Custom structures

Malcat can apply custom structures to raw bytes, even when the regular File parsers parser did not identify a structure at that location. This is useful when you are reverse-engineering an unknown format, when a parser missed an embedded structure, or when you want to annotate a buffer with a layout you already know.

Custom structures can be applied from the Apply a custom type dialog in the Hexadecimal and Text views, or from a script with analysis.struct.force.

Available type sources

The custom type dialog shows two kinds of definitions:

  • static types: C-like structure declarations stored as .h files in data/usertypes and <user data dir>/usertypes.

  • dynamic types: Python structure classes found in data/filetypes, data/usertypes, <user data dir>/filetypes and <user data dir>/usertypes.

For most custom layouts, static types are the simplest option. They are parsed once, previewed by the dialog, and can be applied anywhere outside an existing file structure.

Dynamic types are more powerful, because they use Malcat’s Python field classes directly. They are better suited for big-endian fields, formatted values, GUIDs, or layouts which are easier to express with Python. Some dynamic types defined for full file parsers may depend on parser context and can fail when applied as a standalone user type.

Defining static types

To add your own static structures, create a .h file directly inside the usertypes subdirectory of your User data directory. For instance:

<user data dir>/usertypes/myformat.h

Malcat rescans user type files before each analysis. After editing a type file, reanalyze the file or hit Ctrl+R.

Static type declarations use a small C-like syntax. A practical example:

#define MY_NAME_SIZE 16

typedef struct _MY_HEADER {
    uint32 magic;
    uint16 version;
    uint16 flags;
    char   name[MY_NAME_SIZE];
    void  *next;
} MY_HEADER;

typedef struct _MY_ENTRY {
    MY_HEADER header;
    uint64    timestamp;
    uint8     key[32];
} MY_ENTRY;

The exported type names for this file will be usertypes.myformat.MY_HEADER and usertypes.myformat.MY_ENTRY. These are the names shown in the custom type dialog, and the same names should be used from scripts.

Static type files support:

  • integer primitives: char, uint8, int8, wchar, uint16, int16, uint32, int32, uint64 and int64;

  • pointers, whose size follows the current analysis architecture;

  • fixed-size arrays such as uint8 key[32];

  • char and wchar arrays, displayed as strings;

  • nested structures and local typedef aliases;

  • integer constants with #define.

There are a few limits to keep in mind:

  • each .h file is parsed independently, so put the aliases and constants it needs in the same file;

  • only fixed-size arrays are supported;

  • unions are not supported by the static parser;

  • typedef names starting with _ are considered internal and are not shown as user-applicable types;

  • static C-like types are best for simple fixed layouts. Use a Python dynamic type if you need richer field classes or custom parsing logic.

Defining dynamic types

Dynamic user types are Python classes stored directly inside <user data dir>/usertypes. They use the same field classes as Malcat file parsers.

Example:

from filetypes.types import *

class MyTinyHeader(StaticStruct):

    @classmethod
    def parse(cls):
        yield UInt32(name="Magic")
        yield UInt16(name="Version")
        yield UInt16(name="Flags")
        yield Bytes(16, name="Key")

If this file is saved as <user data dir>/usertypes/myformat.py, the dialog will expose the type as usertypes.myformat.MyTinyHeader.
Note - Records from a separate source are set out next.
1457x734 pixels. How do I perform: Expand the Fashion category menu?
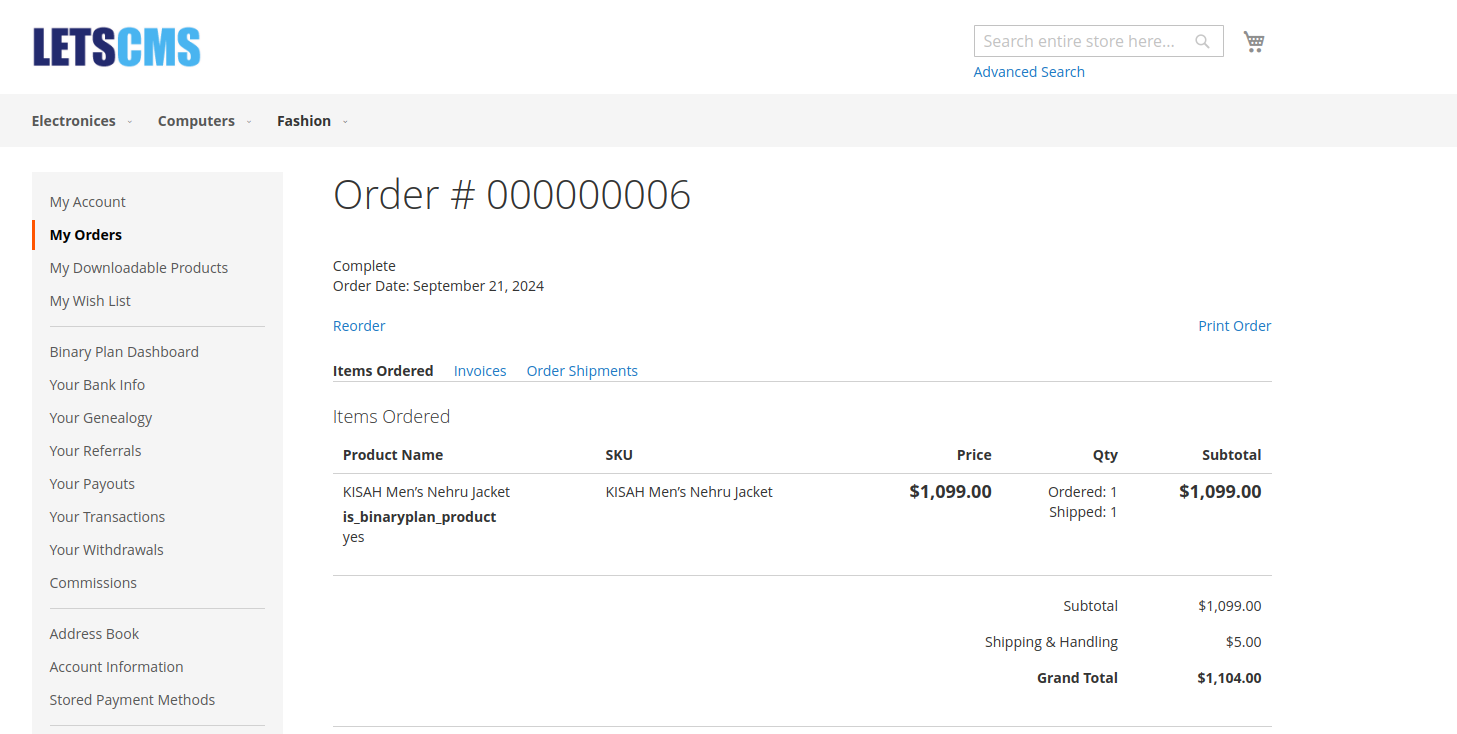coord(304,120)
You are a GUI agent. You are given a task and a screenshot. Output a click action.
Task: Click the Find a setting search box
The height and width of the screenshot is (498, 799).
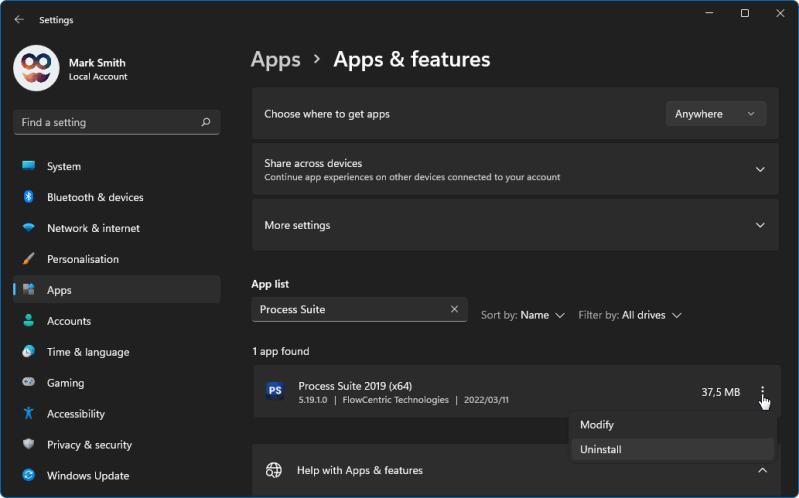coord(108,122)
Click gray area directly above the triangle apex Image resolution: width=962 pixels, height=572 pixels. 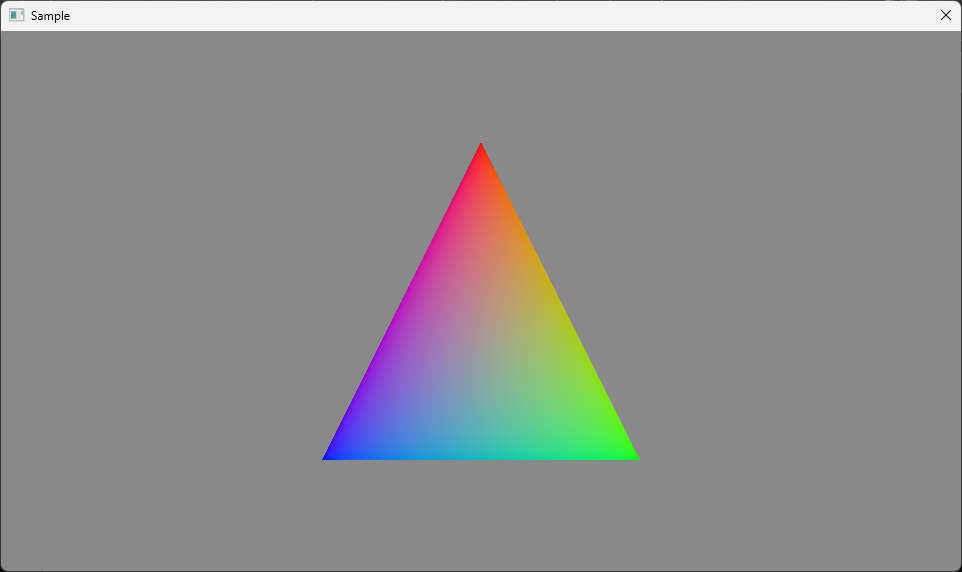click(481, 85)
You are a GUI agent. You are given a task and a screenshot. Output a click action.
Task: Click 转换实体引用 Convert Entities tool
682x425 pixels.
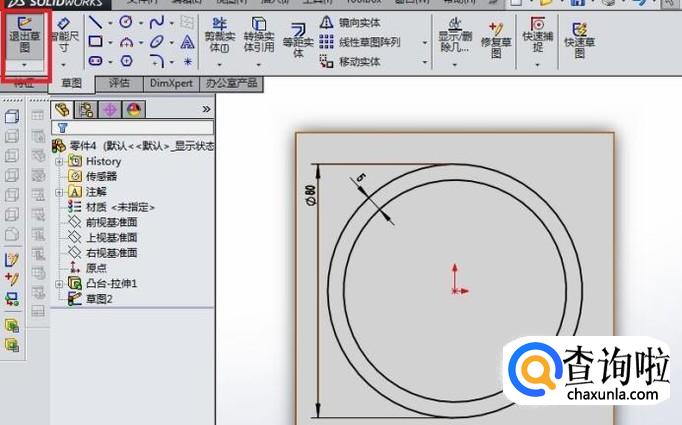click(x=258, y=36)
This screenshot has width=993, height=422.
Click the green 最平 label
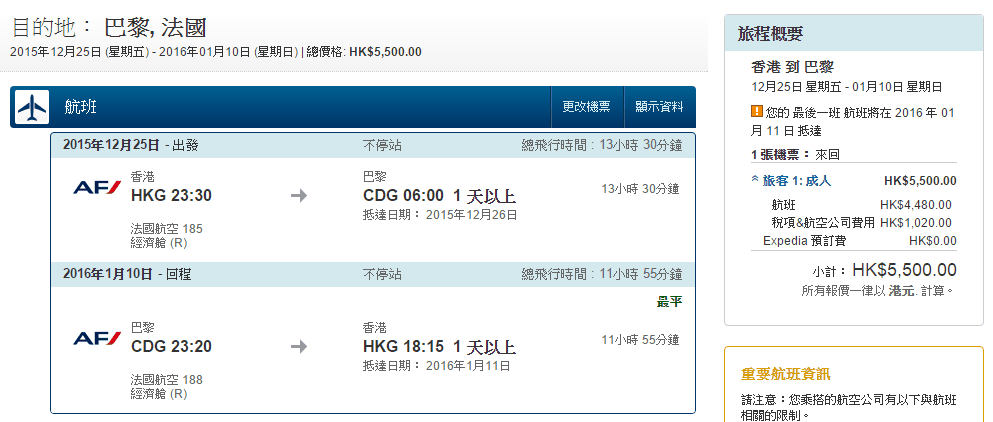(669, 301)
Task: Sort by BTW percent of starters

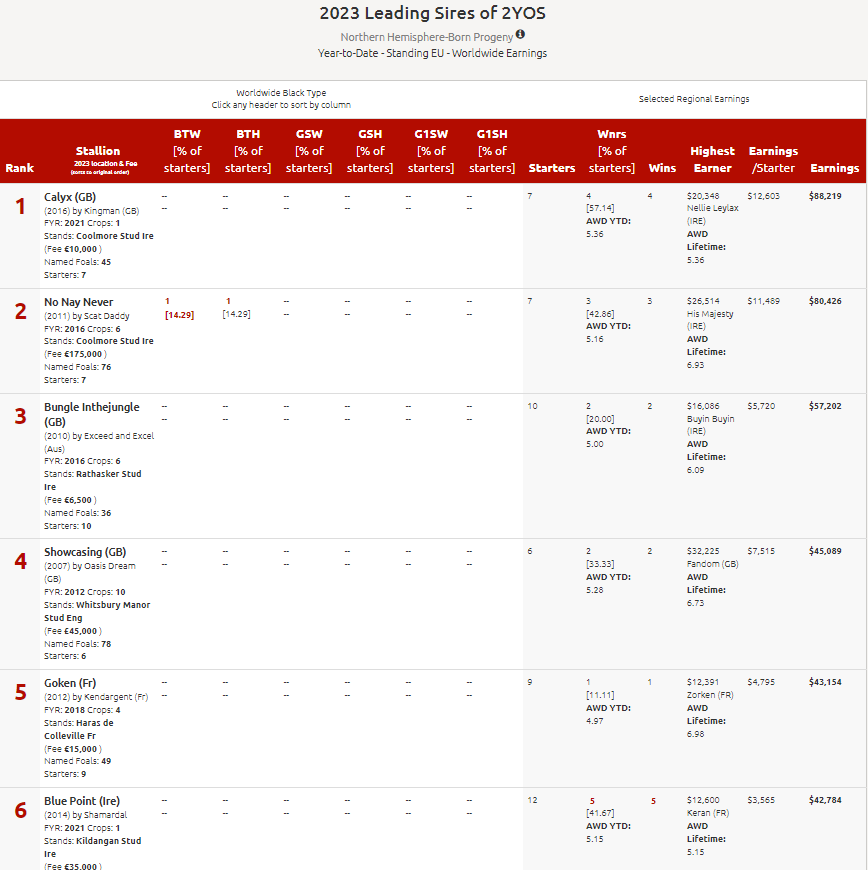Action: [187, 151]

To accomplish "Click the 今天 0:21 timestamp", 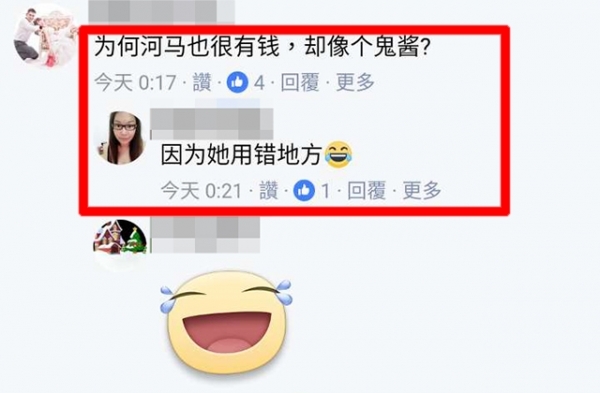I will click(x=202, y=190).
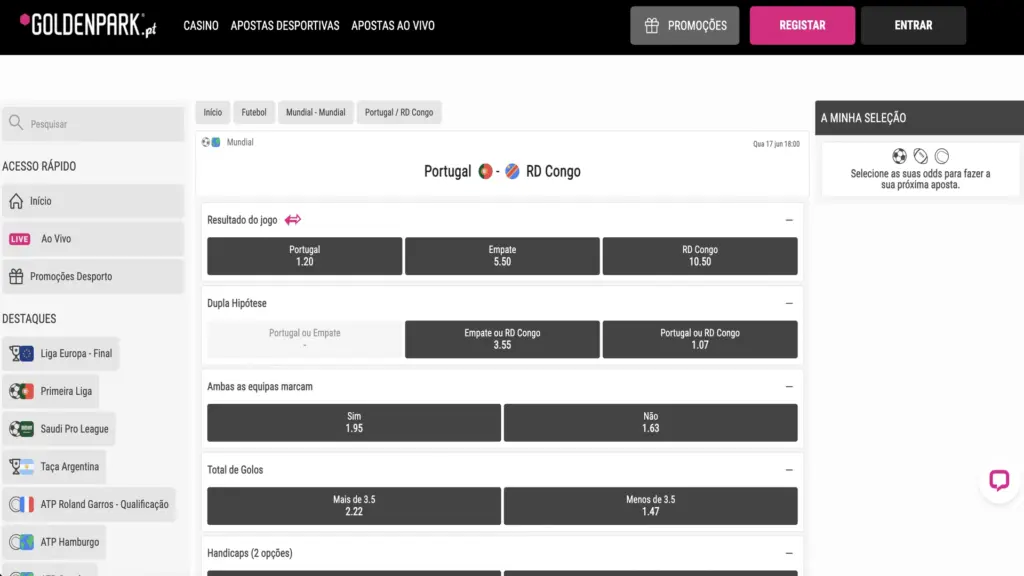Click the gift icon on Promoções button
Screen dimensions: 1024x576
651,25
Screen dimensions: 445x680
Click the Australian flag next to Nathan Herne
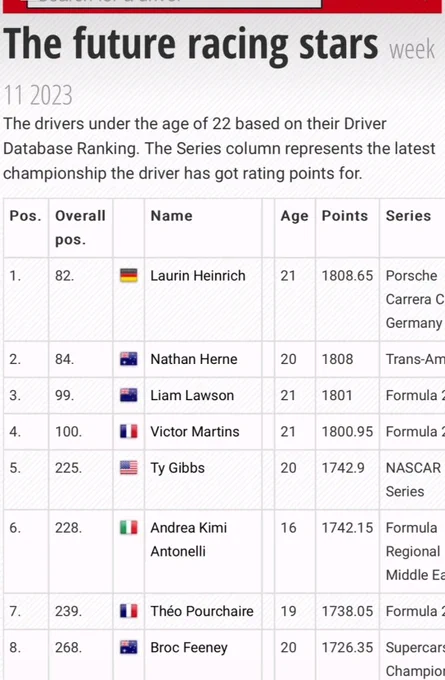129,359
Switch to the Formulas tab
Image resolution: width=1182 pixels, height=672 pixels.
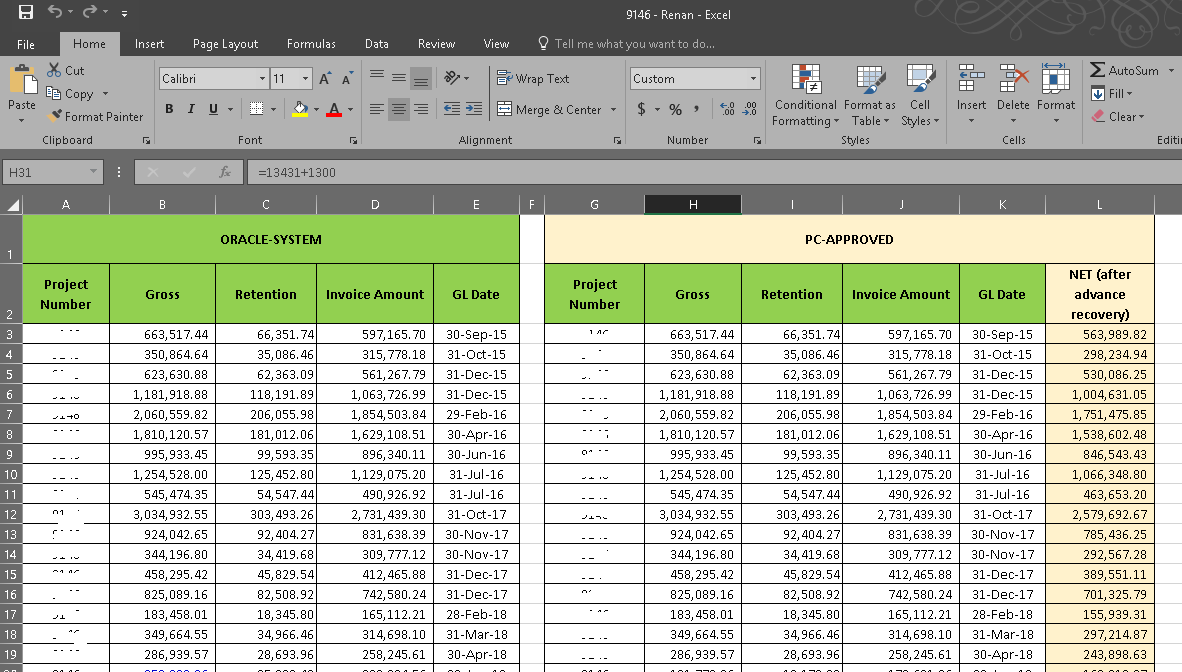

Dynamic types can also be discovered from global structure classes in File parsers parsers. This is convenient when an existing parser already defines the structure you want to apply manually.

Applying a custom type

In the GUI, right-click on a byte outside an identified structure and choose Set user data type. The dialog lets you search for a type, preview it at the selected address, and apply it.

Applied user types are saved in the Malcat project file, so they are restored when the file is reopened. The operation is also integrated with undo/redo.

From Python, use analysis.struct.force with an effective address and a full type name:

address = analysis.v2a(0x401000)
analysis.struct.force(address, "usertypes.myformat.MY_HEADER")

To remove a user type:

analysis.struct.unforce(address)

When running a script outside the GUI, call malcat.Analysis.run() after adding or removing user types so dependent analyses are refreshed. The GUI does this refresh for you when needed.

Troubleshooting

If a type does not appear in the dialog, check that the file is directly below <user data dir>/usertypes and that it has the right extension: .h for static C-like types or .py for dynamic Python types.

If parsing fails, Malcat reports an error while parsing user types during analysis. Start with a minimal structure, re-run the analysis, and add fields back gradually. For static types, the most common causes are a missing local typedef, a non-constant array size, or an unsupported union.

If a dynamic type previews with an error, it may depend on parser state that is only available during a full File parsers parse. In that case, create a smaller standalone StaticStruct in <user data dir>/usertypes for manual application.